Why I don’t use the word “Roya” when I mean Coffee Rust.
I don’t want to appear critical or persnickety about this, I really don’t. And some may see this as a tiny triviality; ridiculous to even mention when the problem of coffee rust is so huge and is affecting so many people. I accept these criticisms, but nevertheless I think it is important enough to write about.
When speaking English some people use the word “roya” when speaking about Coffee Leaf Rust, or Hemileia vastatrix. Roya is the word in Spanish for “rust” (both the kind that affects metal and the kind that infects plants), and therefore, Spanish-speaking coffee farmers use the word when talking about the disease. Why has it become popular to use the word roya instead of rust by English speakers in the middle of an otherwise English sentence? I’m not sure, but let me explain why I think it is a bad idea.
But first, some history: coffee leaf rust was first identified in the 1860s in Ceylon by the (English-speaking) Reverend H.J. Berkely, and correctly placed in the order Pucciniales, with the group of fungi called “rusts”. As we learned from Dr.
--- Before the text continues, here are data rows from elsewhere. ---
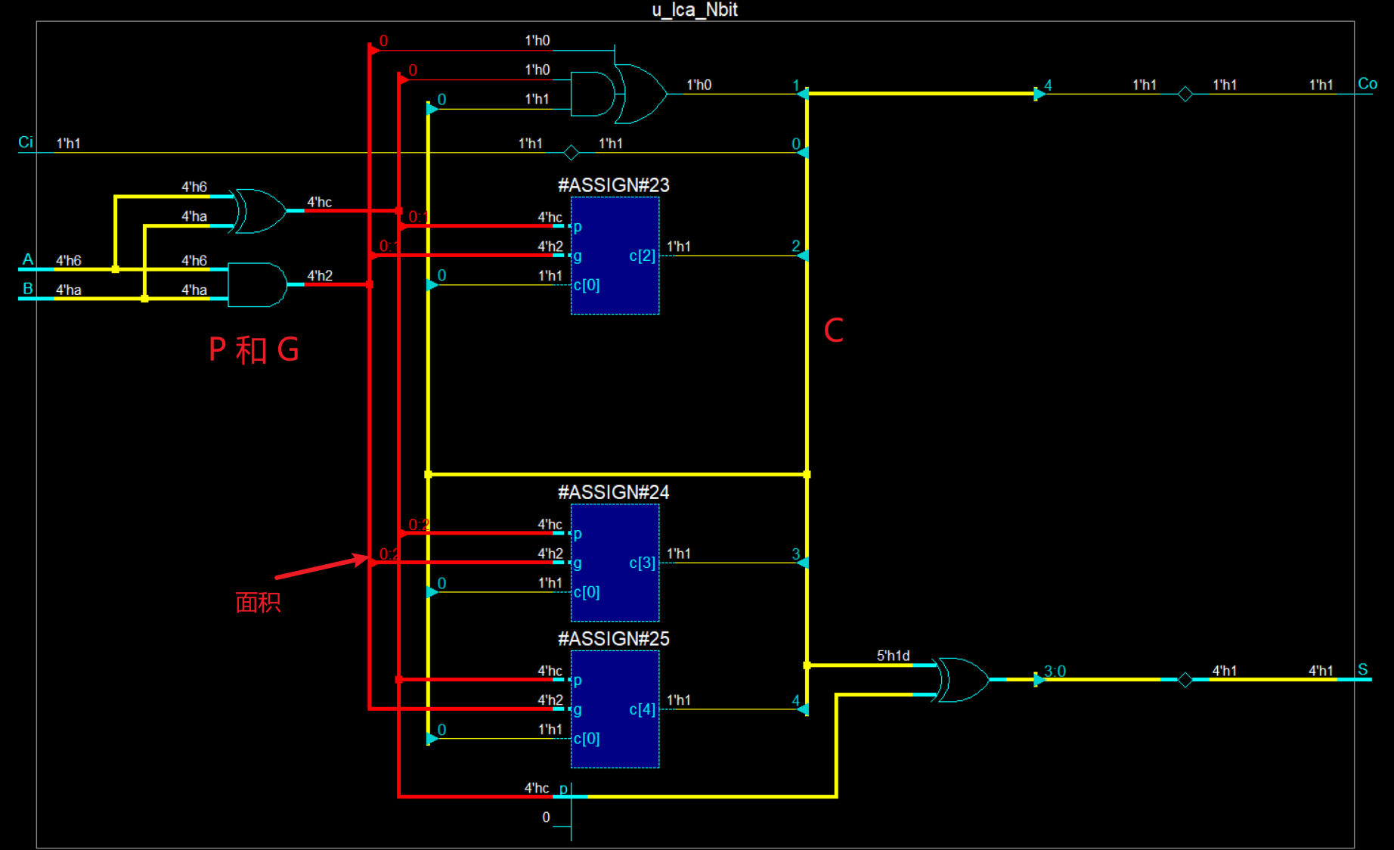Click the c[3] output pin of #ASSIGN#24
The width and height of the screenshot is (1394, 850).
coord(642,563)
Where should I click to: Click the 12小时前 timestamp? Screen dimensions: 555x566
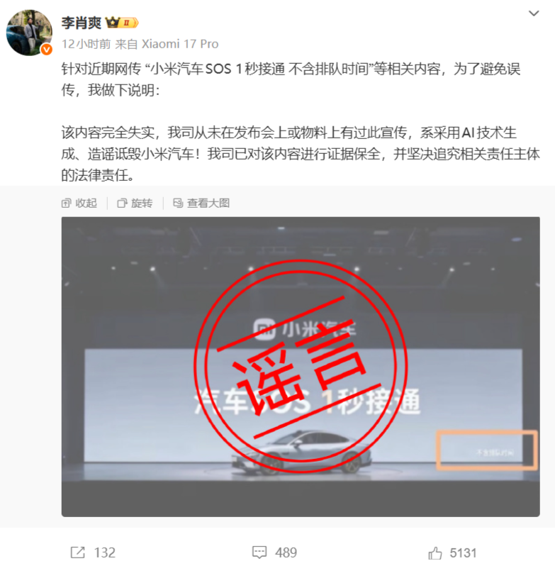(x=86, y=44)
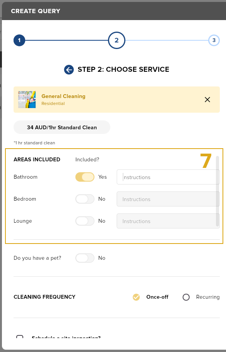
Task: Jump to step 3 circle
Action: (x=214, y=41)
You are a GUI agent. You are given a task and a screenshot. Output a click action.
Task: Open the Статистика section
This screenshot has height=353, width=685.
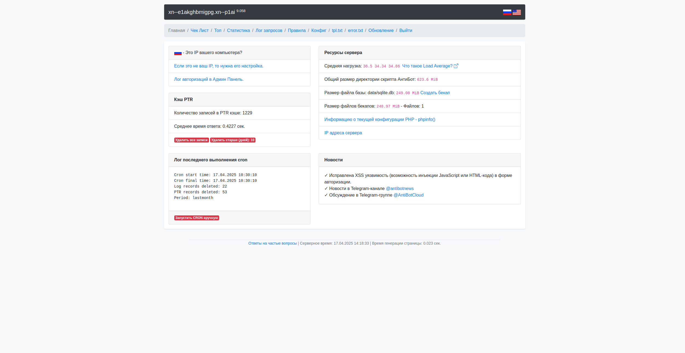click(x=238, y=31)
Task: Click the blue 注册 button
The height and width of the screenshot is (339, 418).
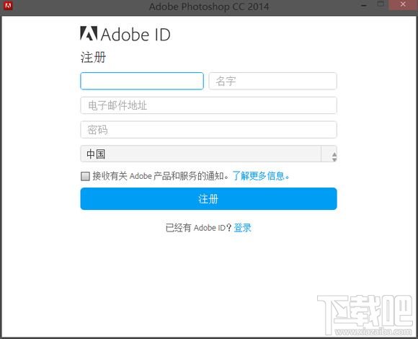Action: pyautogui.click(x=208, y=198)
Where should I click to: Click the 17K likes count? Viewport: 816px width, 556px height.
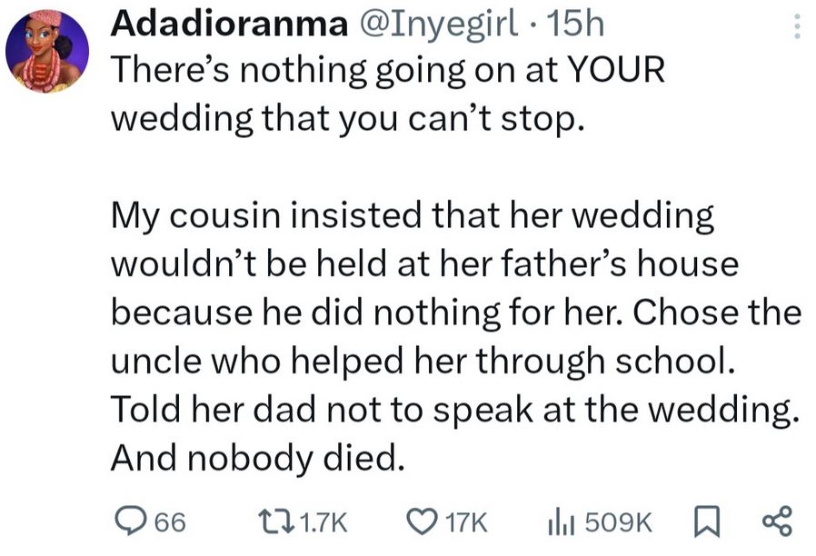pyautogui.click(x=468, y=521)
Mary Catherine Aime at the recent Symposium, rusts are among the oldest known crop pathogens- wheat rust was known even to the ancient Egyptians! Anyway, its Latin name became Hemileia vastatrix, (after the half-smooth appearance of its spores, and the vast effect on coffee plantations). Its common name remained Coffee Leaf Rust, and this is the name by which it has been called since then. When translated into local languages, it’s usually just to translate “rust” into that language: “rouille” for example, the French word for both metal-rust and coffee leaf rust.
This brings to mind my first objection to the word roya in English sentences. It’s a rule of thumb when speaking a language that you should use words of that language unless there is a better word in another language. This helps with clarity. For example, if I am talking about Sicilian bread in general, I use the word “bread” not “pane”. However, if there is a kind of bread for which there is no translation- sfincione, for example- I should use that untranslatable word. Using the Sicilian word in this case correctly identifies that bread as a uniquely Sicilian thing, which does not exist anywhere else. It is completely restricted to one locale, and therefore has only one word for it- in its local language.
And this is my larger objection to the use of the word roya when talking about coffee leaf rust. Coffee rust is the most destructive coffee pathogen in the world. It wiped out the coffee industries of Ceylon and Java in the 19th century, and still affects crops in Indonesia. It’s present in Africa as well, where it is in fact indigenous. This is a universal disease with a global impact.
When we use the word “roya” in an otherwise English sentence, we localize this problem in Spanish-speaking Latin America. Perhaps subconsciously, we are saying “This is a Latin American disease with a Spanish name.” In this way, we distance ourselves from the problem, implying it is a foreign disease with a non-English moniker. We also incorrectly imply that there is something special about Latin American coffee rust that makes it different. It’s not different. It’s the same exact fungus that plagues coffee farmers worldwide. It’s a global problem, that touches all of us.
I have no doubt this is unintentional. I know that most of my comrades use “roya” because it was in the Spanish language that they first heard of the disease, or because they are trying to express solidarity with Spanish-speaking coffee farmers by using their word for the fungus. But language is important- and it speaks volumes. By speaking of coffee rust in our mother tongue, we express that it is our problem too; that it is universal and important and personal. And that’s why I always call the villain by its name, coffee leaf rust.